Nothing but a number belongs in the answer: the count of lines below that contain the word "Given".

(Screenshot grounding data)
###

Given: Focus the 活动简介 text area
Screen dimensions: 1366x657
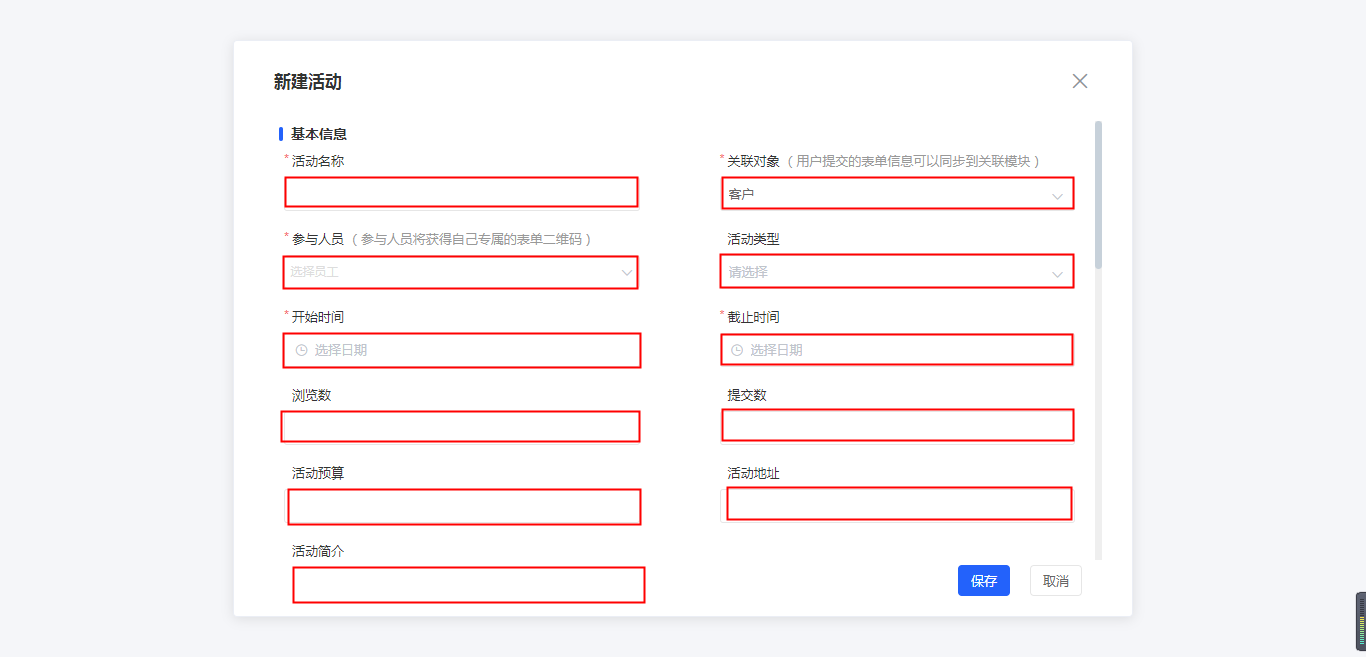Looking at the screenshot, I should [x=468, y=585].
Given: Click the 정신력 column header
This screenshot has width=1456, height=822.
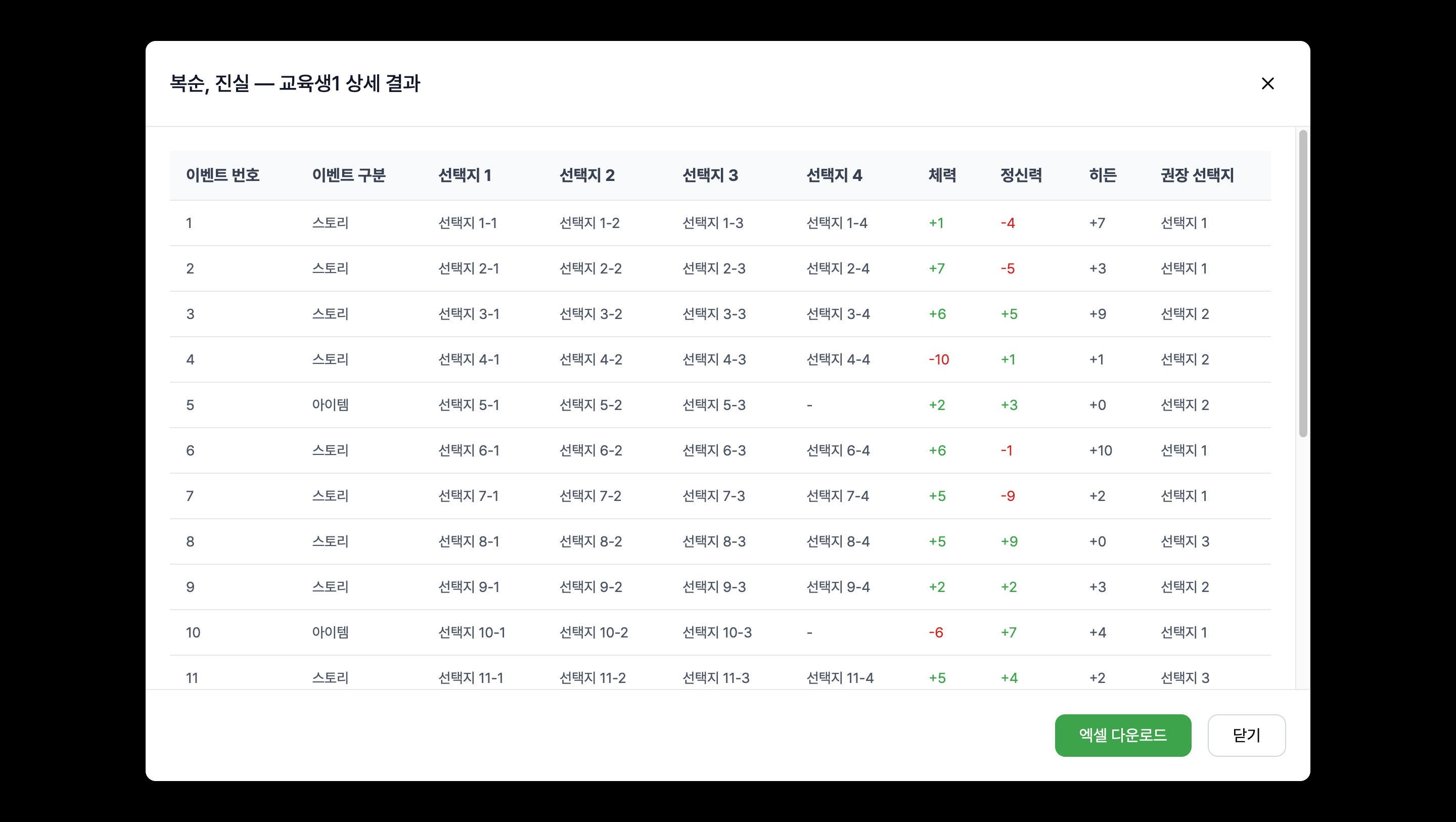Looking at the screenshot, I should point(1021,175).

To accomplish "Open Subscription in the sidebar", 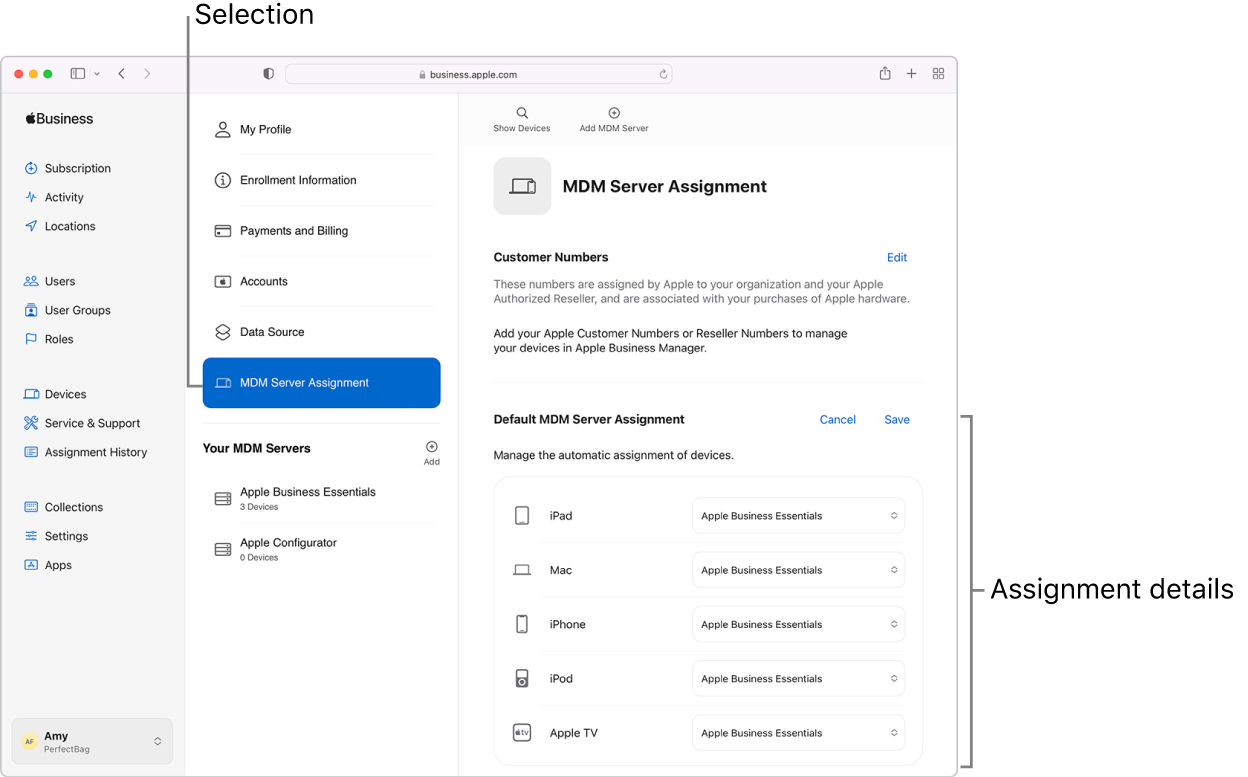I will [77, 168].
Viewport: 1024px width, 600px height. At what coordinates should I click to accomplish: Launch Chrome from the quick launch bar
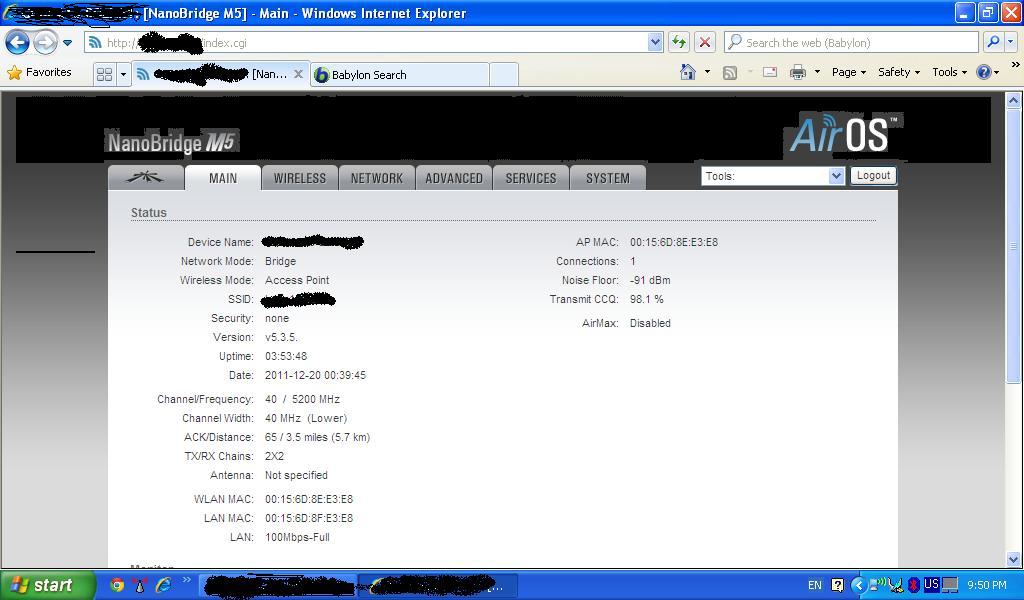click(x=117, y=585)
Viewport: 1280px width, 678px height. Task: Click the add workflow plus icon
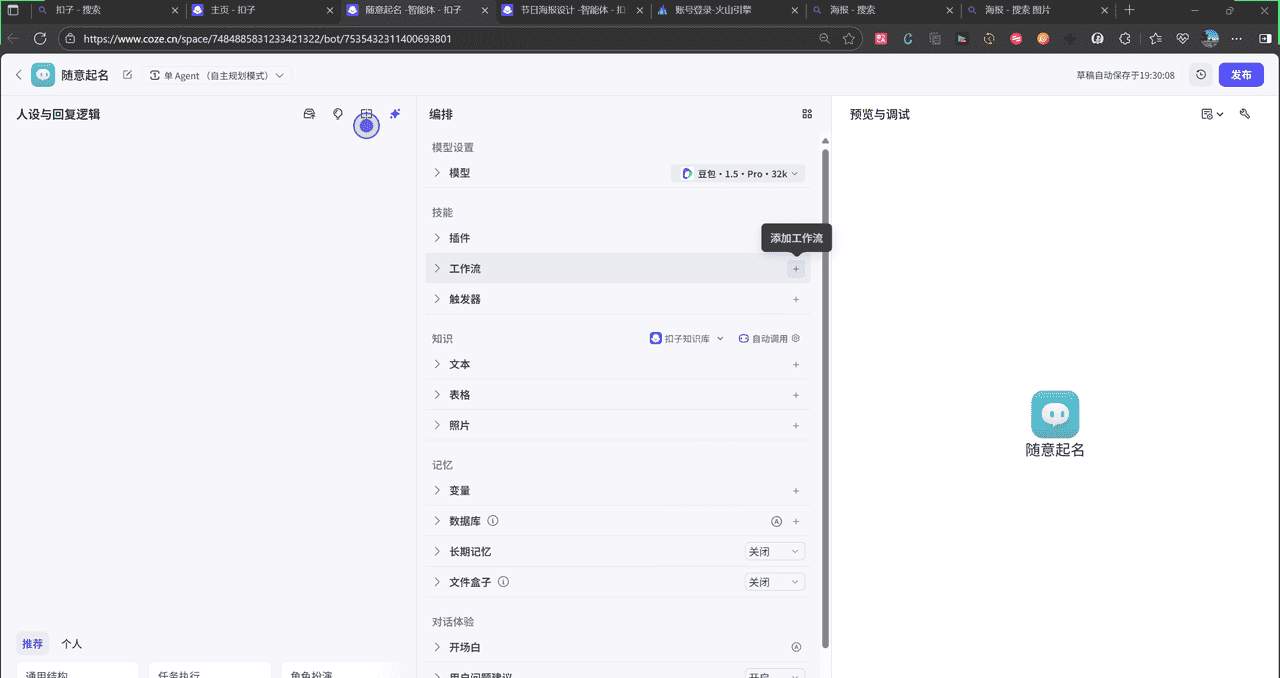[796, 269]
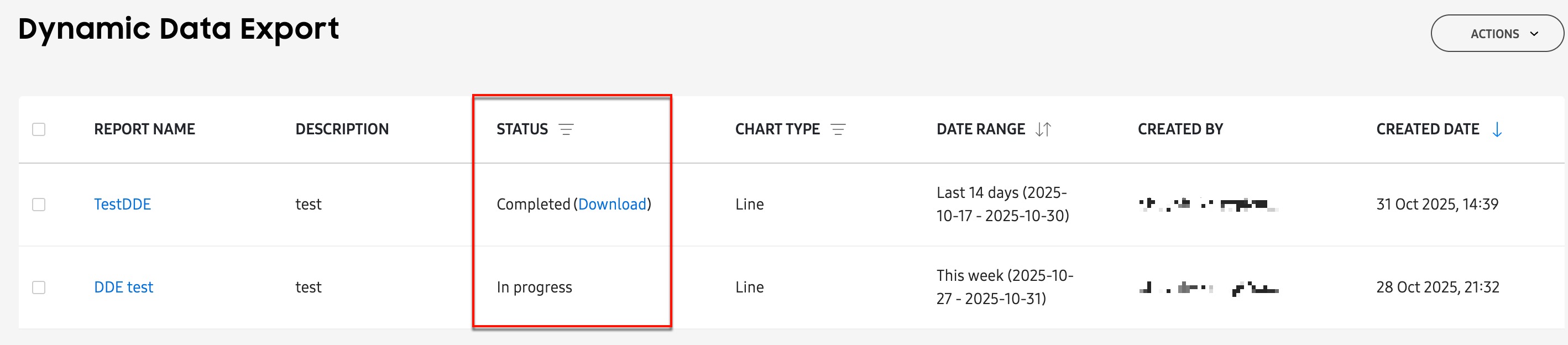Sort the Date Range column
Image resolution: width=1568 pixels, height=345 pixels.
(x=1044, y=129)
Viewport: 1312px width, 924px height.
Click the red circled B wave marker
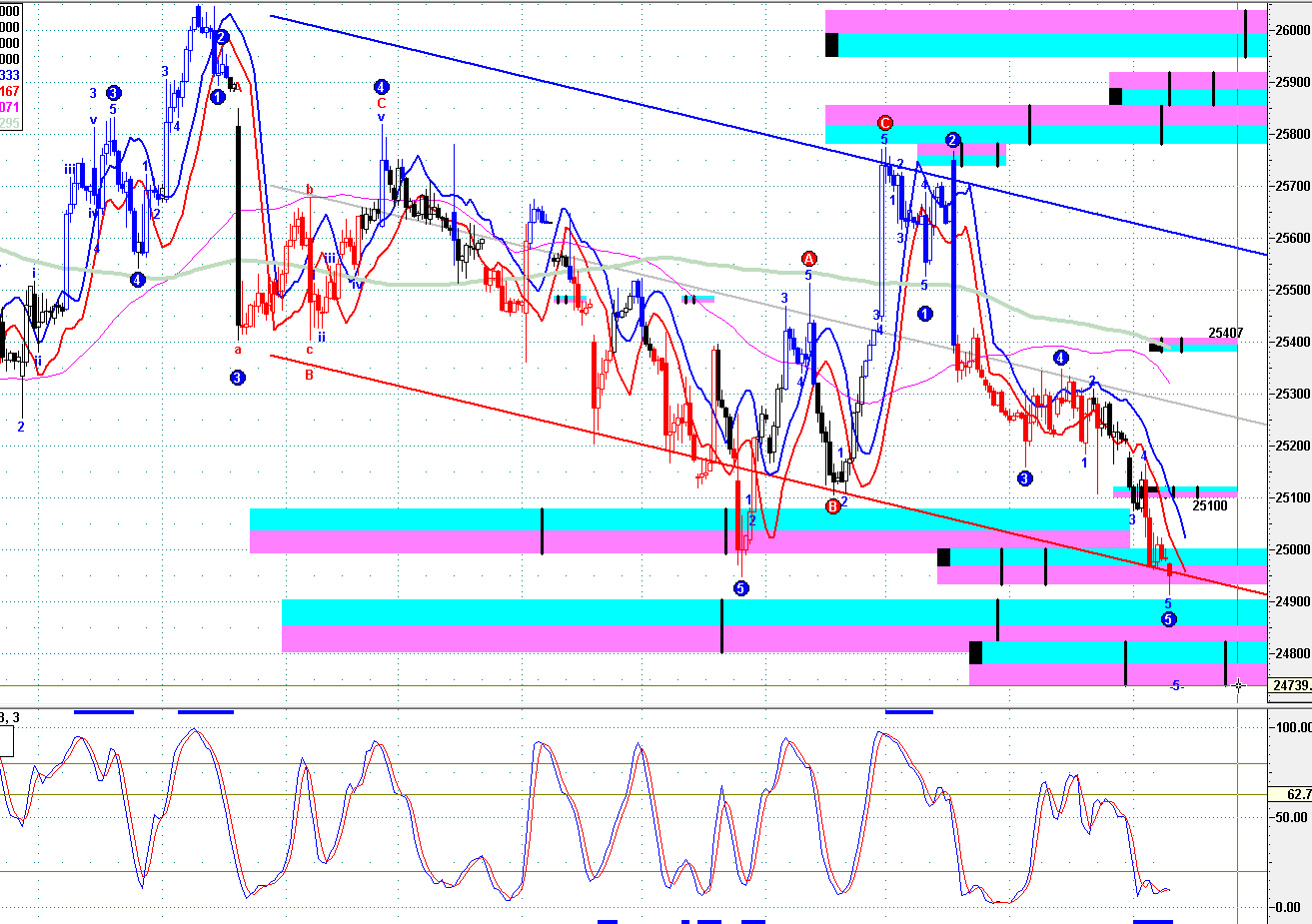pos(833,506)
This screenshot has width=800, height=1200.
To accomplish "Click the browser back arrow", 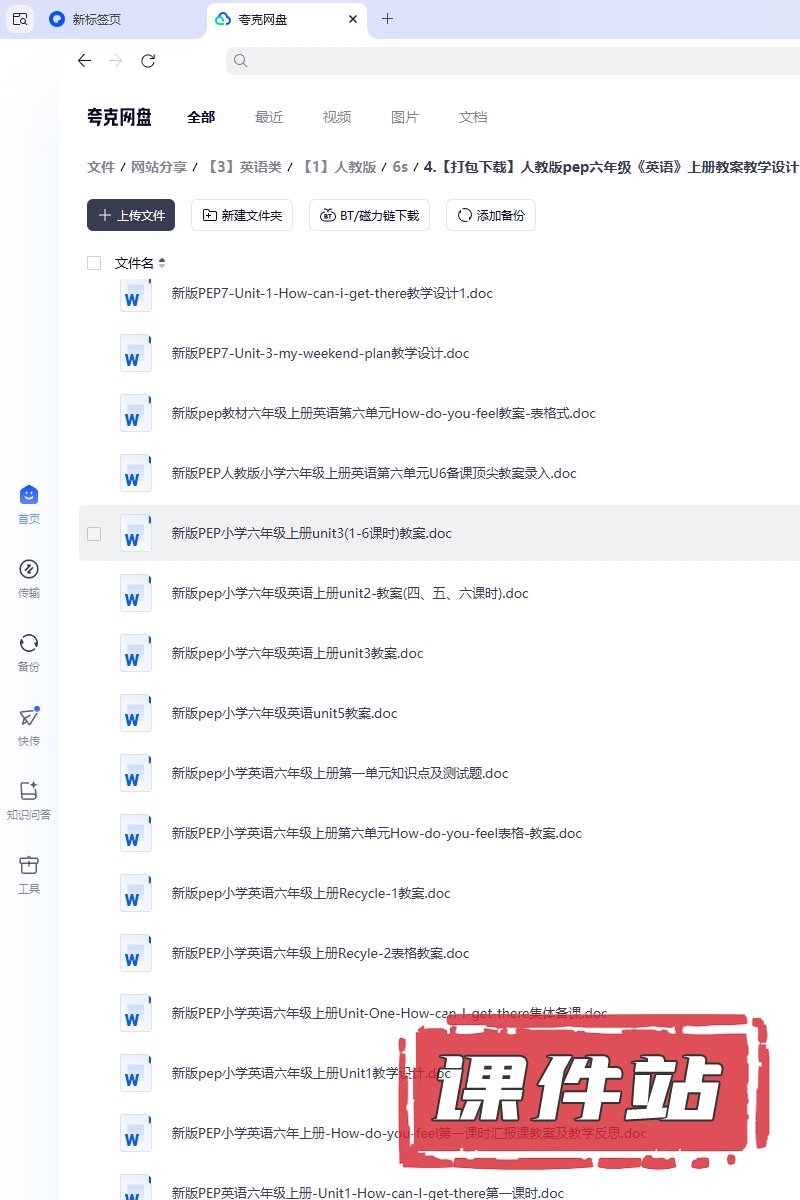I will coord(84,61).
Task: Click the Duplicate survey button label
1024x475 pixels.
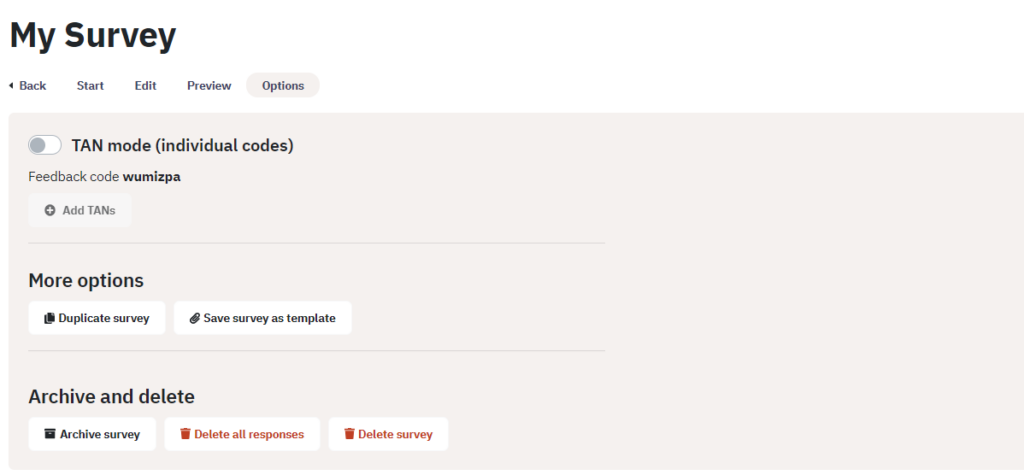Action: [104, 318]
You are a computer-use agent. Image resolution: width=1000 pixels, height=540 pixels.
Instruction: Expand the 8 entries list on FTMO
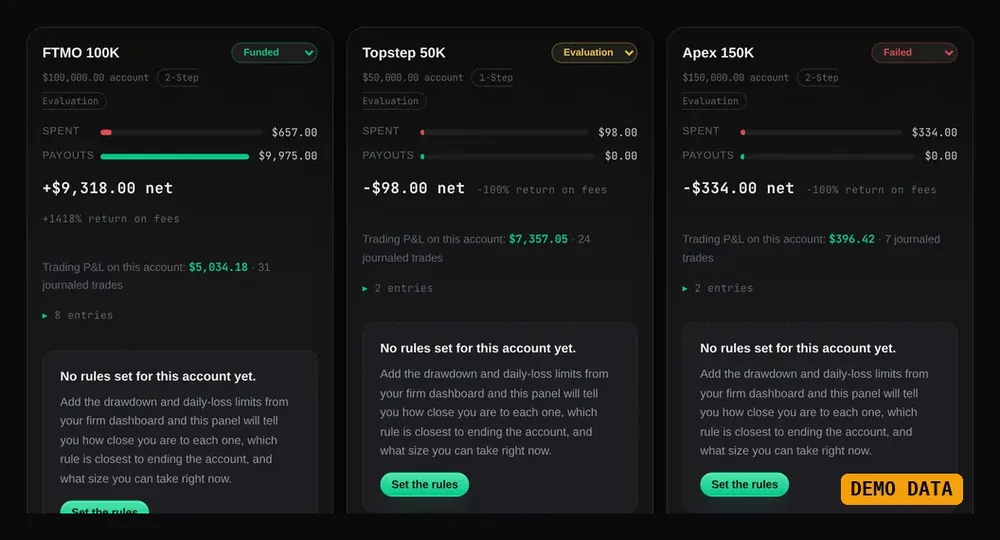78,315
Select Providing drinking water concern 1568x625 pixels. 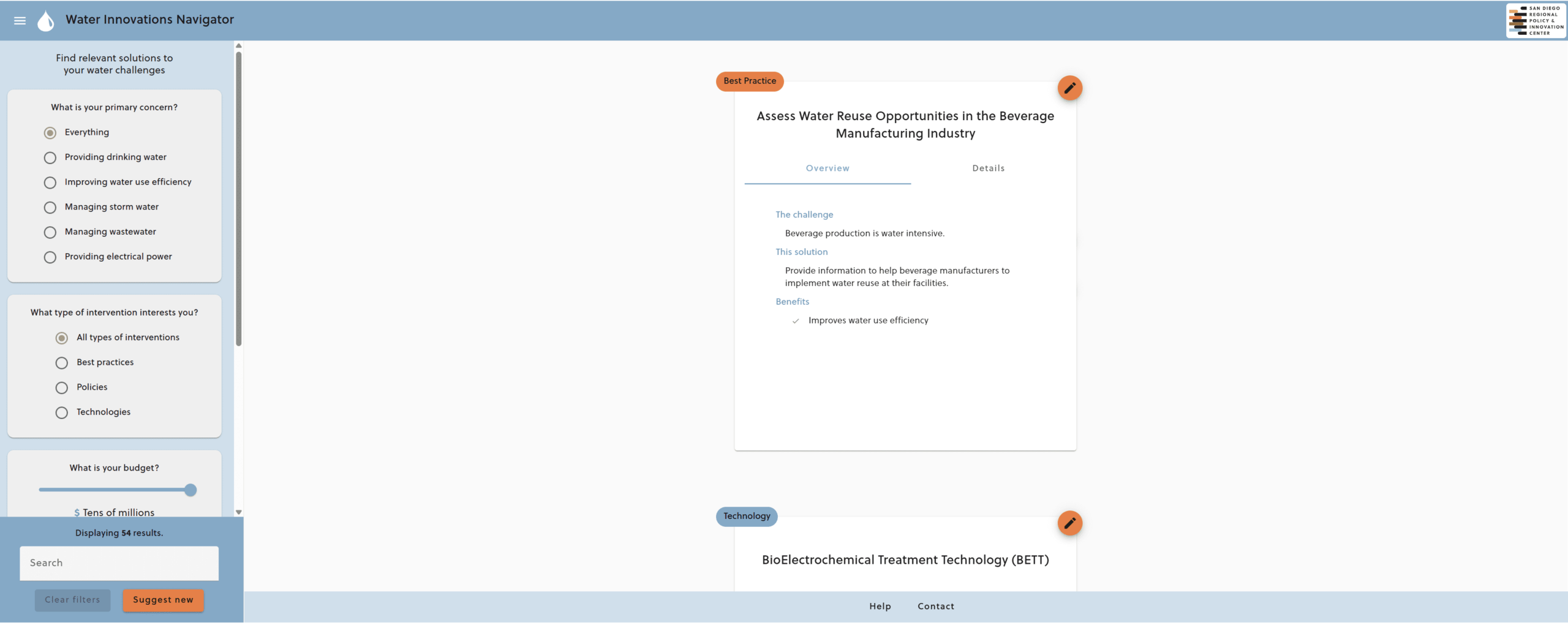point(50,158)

###

ANSWER AREA. 2